Section VII. Powers of the arbitration institution
Powers in the course of the proceedings
- The arbitration institution, subject to its internal rules, may authorize one of its members to attend the hearings.
- The arbitration institution shall secure adequate legal assistance in all hearings where the sole arbitrator or at least one member of the arbitral tribunal is not a lawyer.
- The arbitration institution may, whilst respecting the right of decision-making of the arbitral tribunal on the merits of the dispute, draw the arbitrators’ attention to legal issues of importance for decision-making and especially issues relating to the content and form of the procedural actions which are being undertaken.
Approval of the award
- Before signing the award, the arbitral tribunal is obliged to present to the arbitration institution the draft of the award for approval.
- The arbitration institution may order alterations to the form of the draft presented. The arbitration institution, whilst respecting the right of decision-making of the arbitral tribunal on the merits of the dispute, is authorized to draw the attention of the arbitral tribunal to issues related to the merits of the dispute.
Costs of proceedings
- The costs of arbitration proceedings (including the arbitrators’ fees, registration and administrative fees, advance payments of costs, presentation of evidence and other costs) shall be determined by the arbitration iinstitution in accordance with the Decision on Costs of Arbitration Proceedings in force at the time the arbitration proceeding is commenced.
- The arbitral tribunal may apportion such costs among the parties if it determines that such apportionment is reasonable, taking into account the circumstances of the case.
Entry into force
These Rules shall come into effect on 01 July 2011.
Model arbitration clause for contracts
Any dispute, controversy or claim arising out of or relating to this contract, or the breach, termination or invalidity thereof, shall be settled by arbitration under the auspices of the ADR Center at the American Chamber of Commerce in Kosovo in accordance with the KOSOVA Arbitration Rules 2011.

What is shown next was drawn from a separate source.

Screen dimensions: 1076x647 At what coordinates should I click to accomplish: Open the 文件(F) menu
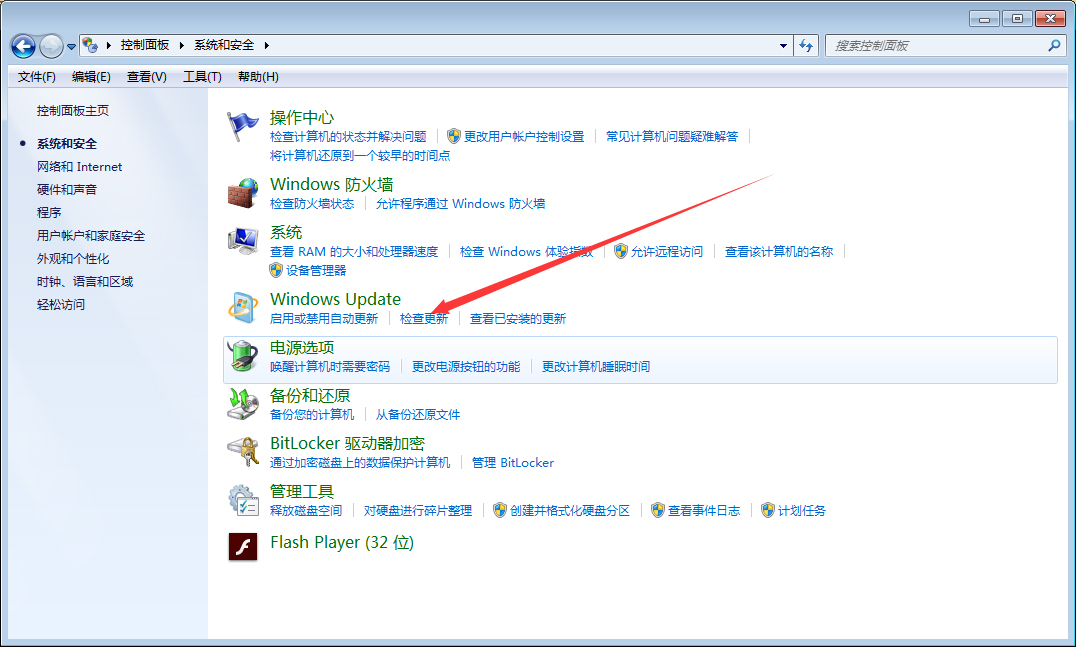pyautogui.click(x=36, y=77)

Note. Parties should consider adding:
(a) The appointing authority shall be … [name of institution or person
(b) The number of arbitrators shall be … [one or three];
(c) The place of arbitration shall be … [town and country];
(d) The language to be used in the arbitral proceedings shall be … .

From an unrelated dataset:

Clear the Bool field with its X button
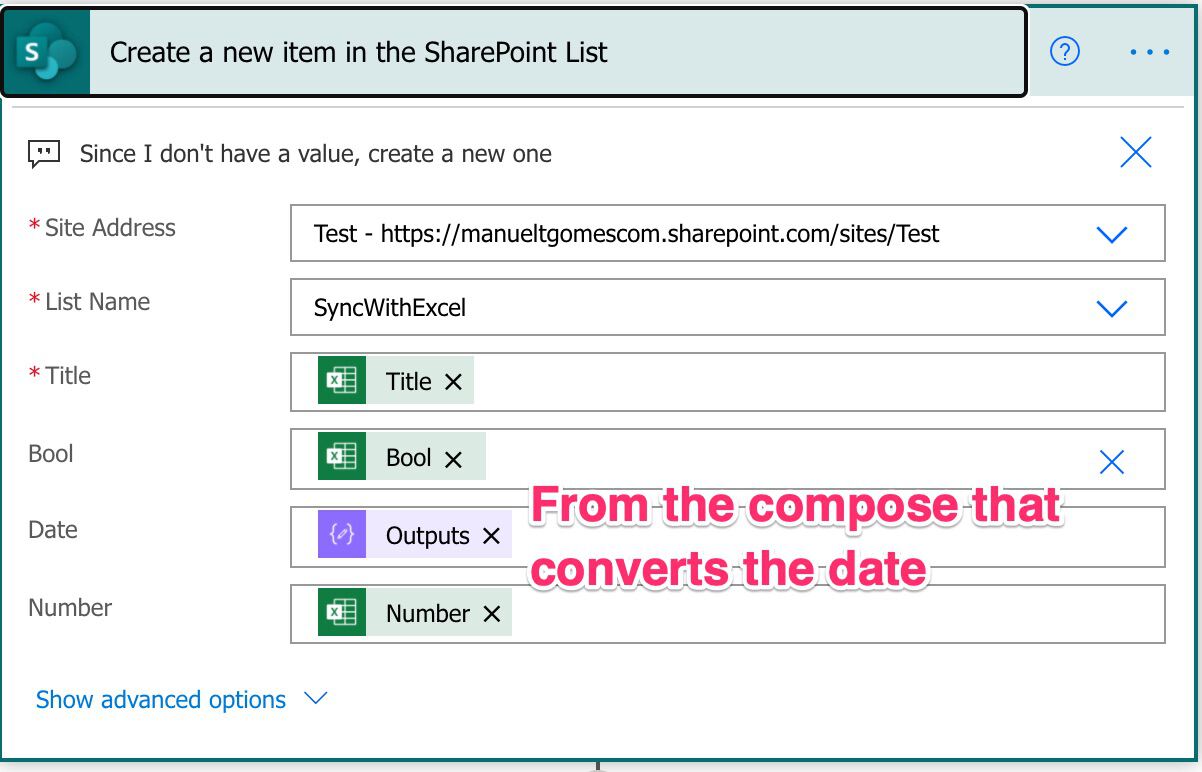The height and width of the screenshot is (772, 1202). coord(1112,462)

(e) The applicable substantive law is……………
Model statements of independence pursuant to Article 11 of the Rules
No circumstances to disclose
I am impartial and independent of each of the parties and intend to remain so. To the best of my knowledge, there are no circumstances, past or present, likely to give rise to justifiable doubts as to my impartiality or independence. I shall promptly notify the parties and the other arbitrators of any such circumstances that may subsequently come to my attention during this arbitration.
Circumstances to disclose
I am impartial and independent of each of the parties and intend to remain so. Attached is a statement made pursuant to Article 10 of the KOSOVA Arbitration Rules of (a) my past and present professional, business and other relationships with the parties and (b) any other relevant circumstances. [Include statement.] I confirm that those circumstances do not affect my independence and impartiality. I shall promptly notify the parties and the other arbitrators of any such further relationships or circumstances that may subsequently come to my attention during this arbitration.
Note. Any party may consider requesting from the arbitrator the following addition to the statement of independence:
I confirm, on the basis of the information presently available to me, that I can devote the time necessary to conduct this arbitration diligently, efficiently and in accordance with the time limits in the Rules.